Sont également ignorées, dans le même sillage, les malaises inhérents au bras de fer entre les autorités de la Transition et la classe politique malienne, sur fond d’atteintes aux droits et libertés, de restrictions et privations propres à grossir les motifs de frustrations et de rupture dans une société malienne déjà affectée par les barrières d’incompatibilité entre partisans et adversaires des récentes tribulations politiques. En effet, de la suspension des activités politiques à la loi de modification de la Charte de la Transition en passant par le décret d’interdiction de l’action partisane consécutif à l’abrogation de la Charte des partis politiques, beaucoup d’eau a passé sous le pont et contribué à exacerber les malaises qui pourraient justifier l’avènement d’un nouveau mécanisme de cohésion nationale.

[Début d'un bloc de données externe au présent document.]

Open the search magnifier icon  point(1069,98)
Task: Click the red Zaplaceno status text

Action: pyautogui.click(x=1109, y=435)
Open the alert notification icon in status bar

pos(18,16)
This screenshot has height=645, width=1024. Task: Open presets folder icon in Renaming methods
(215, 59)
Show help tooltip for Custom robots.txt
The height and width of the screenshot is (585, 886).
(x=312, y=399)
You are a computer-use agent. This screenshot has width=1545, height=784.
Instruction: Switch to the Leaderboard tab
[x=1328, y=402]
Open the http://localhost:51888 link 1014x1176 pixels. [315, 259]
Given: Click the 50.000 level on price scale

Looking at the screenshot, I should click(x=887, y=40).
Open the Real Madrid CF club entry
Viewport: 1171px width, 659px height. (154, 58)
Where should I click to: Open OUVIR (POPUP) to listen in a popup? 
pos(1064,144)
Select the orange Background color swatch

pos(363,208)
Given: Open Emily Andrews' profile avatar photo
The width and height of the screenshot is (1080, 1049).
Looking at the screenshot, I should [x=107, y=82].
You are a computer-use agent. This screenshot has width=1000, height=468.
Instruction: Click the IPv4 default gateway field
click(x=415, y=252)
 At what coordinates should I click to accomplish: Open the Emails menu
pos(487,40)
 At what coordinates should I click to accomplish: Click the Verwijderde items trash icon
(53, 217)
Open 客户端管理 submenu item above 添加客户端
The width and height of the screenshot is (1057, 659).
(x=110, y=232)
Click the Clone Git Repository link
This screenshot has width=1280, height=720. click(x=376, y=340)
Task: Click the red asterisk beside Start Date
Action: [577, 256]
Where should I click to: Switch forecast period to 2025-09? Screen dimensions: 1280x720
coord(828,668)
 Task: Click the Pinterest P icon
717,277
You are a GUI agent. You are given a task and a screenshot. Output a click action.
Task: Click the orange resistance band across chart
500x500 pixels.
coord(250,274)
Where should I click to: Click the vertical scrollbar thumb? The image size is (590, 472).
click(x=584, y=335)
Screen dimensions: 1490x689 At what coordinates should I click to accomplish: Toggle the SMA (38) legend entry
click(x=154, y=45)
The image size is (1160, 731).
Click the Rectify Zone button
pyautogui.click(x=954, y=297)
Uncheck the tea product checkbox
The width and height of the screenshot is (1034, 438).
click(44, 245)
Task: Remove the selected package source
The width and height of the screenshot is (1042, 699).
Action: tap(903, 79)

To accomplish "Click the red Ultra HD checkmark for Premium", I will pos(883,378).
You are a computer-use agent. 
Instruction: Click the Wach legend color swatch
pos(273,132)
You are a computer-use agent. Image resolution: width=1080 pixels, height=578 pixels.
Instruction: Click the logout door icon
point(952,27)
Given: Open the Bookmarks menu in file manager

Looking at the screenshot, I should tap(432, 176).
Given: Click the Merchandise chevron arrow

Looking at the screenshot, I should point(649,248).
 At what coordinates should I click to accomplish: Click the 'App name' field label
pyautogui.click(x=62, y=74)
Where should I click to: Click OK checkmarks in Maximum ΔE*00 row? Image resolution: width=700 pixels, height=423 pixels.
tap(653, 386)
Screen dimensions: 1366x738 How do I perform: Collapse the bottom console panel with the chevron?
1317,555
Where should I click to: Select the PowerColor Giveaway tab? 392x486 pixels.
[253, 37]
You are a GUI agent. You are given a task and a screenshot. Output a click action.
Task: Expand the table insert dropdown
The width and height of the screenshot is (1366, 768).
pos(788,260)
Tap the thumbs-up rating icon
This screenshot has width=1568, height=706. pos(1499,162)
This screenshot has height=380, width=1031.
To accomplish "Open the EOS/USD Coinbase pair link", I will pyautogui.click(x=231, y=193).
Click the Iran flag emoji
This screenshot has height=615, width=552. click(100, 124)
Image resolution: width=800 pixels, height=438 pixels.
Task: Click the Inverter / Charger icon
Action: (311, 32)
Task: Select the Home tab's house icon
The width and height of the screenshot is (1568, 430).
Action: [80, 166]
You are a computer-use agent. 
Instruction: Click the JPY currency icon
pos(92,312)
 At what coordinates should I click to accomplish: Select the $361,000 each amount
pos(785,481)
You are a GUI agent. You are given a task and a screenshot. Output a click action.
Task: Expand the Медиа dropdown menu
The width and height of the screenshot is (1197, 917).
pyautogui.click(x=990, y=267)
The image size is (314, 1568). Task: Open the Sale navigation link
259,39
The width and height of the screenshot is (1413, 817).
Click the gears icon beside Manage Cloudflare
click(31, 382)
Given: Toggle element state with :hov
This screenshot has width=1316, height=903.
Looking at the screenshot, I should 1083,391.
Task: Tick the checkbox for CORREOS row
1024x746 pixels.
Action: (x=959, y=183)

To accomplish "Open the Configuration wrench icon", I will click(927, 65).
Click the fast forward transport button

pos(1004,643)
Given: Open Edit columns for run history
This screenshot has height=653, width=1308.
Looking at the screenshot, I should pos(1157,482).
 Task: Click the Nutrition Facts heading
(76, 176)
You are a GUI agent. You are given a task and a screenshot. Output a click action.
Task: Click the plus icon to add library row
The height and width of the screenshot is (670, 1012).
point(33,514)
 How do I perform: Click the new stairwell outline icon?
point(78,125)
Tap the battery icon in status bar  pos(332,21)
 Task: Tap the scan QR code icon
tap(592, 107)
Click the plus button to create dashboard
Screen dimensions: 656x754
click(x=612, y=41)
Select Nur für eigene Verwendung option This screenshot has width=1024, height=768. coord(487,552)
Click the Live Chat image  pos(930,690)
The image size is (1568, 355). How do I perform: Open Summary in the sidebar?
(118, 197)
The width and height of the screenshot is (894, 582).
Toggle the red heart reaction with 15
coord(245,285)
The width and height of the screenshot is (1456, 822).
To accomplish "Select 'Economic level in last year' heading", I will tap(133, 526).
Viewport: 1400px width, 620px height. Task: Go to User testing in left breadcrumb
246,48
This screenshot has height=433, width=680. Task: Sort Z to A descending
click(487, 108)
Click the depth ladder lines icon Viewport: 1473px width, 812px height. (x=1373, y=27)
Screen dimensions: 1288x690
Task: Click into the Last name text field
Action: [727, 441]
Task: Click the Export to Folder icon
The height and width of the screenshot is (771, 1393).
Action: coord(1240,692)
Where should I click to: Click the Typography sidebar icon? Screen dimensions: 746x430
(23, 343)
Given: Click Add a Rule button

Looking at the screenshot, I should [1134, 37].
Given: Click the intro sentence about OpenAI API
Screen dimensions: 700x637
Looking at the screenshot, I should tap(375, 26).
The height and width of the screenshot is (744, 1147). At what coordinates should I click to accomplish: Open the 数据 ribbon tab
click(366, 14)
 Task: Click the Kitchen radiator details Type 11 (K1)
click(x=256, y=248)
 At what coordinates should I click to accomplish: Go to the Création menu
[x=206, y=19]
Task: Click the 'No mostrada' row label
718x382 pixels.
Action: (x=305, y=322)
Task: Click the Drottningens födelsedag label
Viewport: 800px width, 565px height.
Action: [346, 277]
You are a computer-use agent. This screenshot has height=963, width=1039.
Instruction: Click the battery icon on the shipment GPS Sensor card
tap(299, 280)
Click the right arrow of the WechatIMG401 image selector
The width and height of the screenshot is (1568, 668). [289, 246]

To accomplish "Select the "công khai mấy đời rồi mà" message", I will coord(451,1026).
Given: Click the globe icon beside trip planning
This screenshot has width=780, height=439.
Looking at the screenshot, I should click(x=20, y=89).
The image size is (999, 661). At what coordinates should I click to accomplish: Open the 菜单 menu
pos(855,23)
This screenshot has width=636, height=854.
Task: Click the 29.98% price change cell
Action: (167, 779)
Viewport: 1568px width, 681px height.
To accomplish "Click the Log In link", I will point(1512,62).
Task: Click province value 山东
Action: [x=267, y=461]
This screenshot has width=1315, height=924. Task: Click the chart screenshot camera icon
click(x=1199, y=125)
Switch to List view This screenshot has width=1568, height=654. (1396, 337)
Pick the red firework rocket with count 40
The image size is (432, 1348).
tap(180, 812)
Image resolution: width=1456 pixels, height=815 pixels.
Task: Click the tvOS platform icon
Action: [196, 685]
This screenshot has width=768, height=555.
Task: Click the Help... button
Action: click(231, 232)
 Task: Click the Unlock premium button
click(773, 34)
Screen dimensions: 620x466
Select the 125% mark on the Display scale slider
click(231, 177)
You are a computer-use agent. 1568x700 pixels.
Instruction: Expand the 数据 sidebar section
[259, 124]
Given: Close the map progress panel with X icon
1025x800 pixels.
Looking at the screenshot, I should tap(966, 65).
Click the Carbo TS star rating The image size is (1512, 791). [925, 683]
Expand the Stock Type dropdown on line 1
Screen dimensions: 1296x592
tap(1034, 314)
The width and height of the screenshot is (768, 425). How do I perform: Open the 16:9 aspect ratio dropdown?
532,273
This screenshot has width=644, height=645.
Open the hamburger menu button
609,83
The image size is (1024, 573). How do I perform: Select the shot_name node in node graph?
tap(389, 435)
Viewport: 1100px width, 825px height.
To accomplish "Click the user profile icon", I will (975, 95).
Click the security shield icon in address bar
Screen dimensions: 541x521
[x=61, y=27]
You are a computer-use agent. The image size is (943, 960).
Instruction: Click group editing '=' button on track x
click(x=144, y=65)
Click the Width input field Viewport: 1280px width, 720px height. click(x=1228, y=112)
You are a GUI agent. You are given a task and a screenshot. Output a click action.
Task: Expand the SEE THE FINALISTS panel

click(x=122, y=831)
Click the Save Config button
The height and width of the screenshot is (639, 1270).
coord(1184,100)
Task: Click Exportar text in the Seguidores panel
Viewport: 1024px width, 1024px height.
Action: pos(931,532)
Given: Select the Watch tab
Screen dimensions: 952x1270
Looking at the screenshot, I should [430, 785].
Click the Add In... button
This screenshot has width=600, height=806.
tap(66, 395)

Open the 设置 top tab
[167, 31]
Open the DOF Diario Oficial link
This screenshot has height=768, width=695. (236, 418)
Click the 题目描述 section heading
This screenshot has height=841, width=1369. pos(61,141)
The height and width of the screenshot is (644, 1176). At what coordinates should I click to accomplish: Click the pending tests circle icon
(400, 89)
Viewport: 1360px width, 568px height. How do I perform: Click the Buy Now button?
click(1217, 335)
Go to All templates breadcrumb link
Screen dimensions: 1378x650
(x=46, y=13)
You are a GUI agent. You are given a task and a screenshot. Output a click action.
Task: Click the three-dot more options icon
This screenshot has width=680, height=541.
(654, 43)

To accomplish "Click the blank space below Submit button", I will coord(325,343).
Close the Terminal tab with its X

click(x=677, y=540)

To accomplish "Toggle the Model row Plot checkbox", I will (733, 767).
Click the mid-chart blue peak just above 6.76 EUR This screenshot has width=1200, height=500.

La négation de l’évidence atteint par ailleurs son comble avec la désignation, par des euphémismes absurdes, d’un phénomène aussi prépondérant dans les déchirures du tissu national que les renversements cycliques de régime. Le coup d’Etat est ainsi sanctuarisé et redevenu le même tabou qu’il fut en 2012, sans doute pour en occulter la portée criminelle que même les lois d’amnistie ne suffisent pas à effacer. On lui a notamment préféré la notion inédite de «mutation politique» du 18 Août 2020, qui ne saurait masquer pour autant la part des déstabilisations et ruptures institutionnelles ainsi que la responsabilité des forces armées dans les équations et défis de réconciliation qui se posent à la nation malienne. Avant le recours exceptionnel à une certaine loi d’entente nationale, ils étaient pourtant naguère encore accentués par la dualité mortelle «bérets rouges - bérets verts».
Le mal-être socio-économique n’est pas en reste parmi les facteurs mis sous le boisseau par l’équipe Pinochet, tandis qu’en dépit d’un pacte social consenti par les corporations, le front social informel bourdonne et bouillonne depuis l’avènement des prélèvements de solidarité que les consommateurs n’approuvent que sous la même contrainte avec laquelle la nouvelle Charte tente de s’imposer comme une camisole de force plutôt qu’un instrument consensuel entre protagonistes de la crise malienne.
En recevant le document des mains de son principal concepteur, le président de la Transition ne s’est pas contenté de le hisser à la dignité de Kouroukanfouga. Il a aussi dévalorisé les dividendes des instruments précédents par trop d’insistance sur leur échec alors que la Charte en gestation pourrait ne même pas prendre son envol, tant il est alourdi par le poids des tares congénitales et rédhibitoires.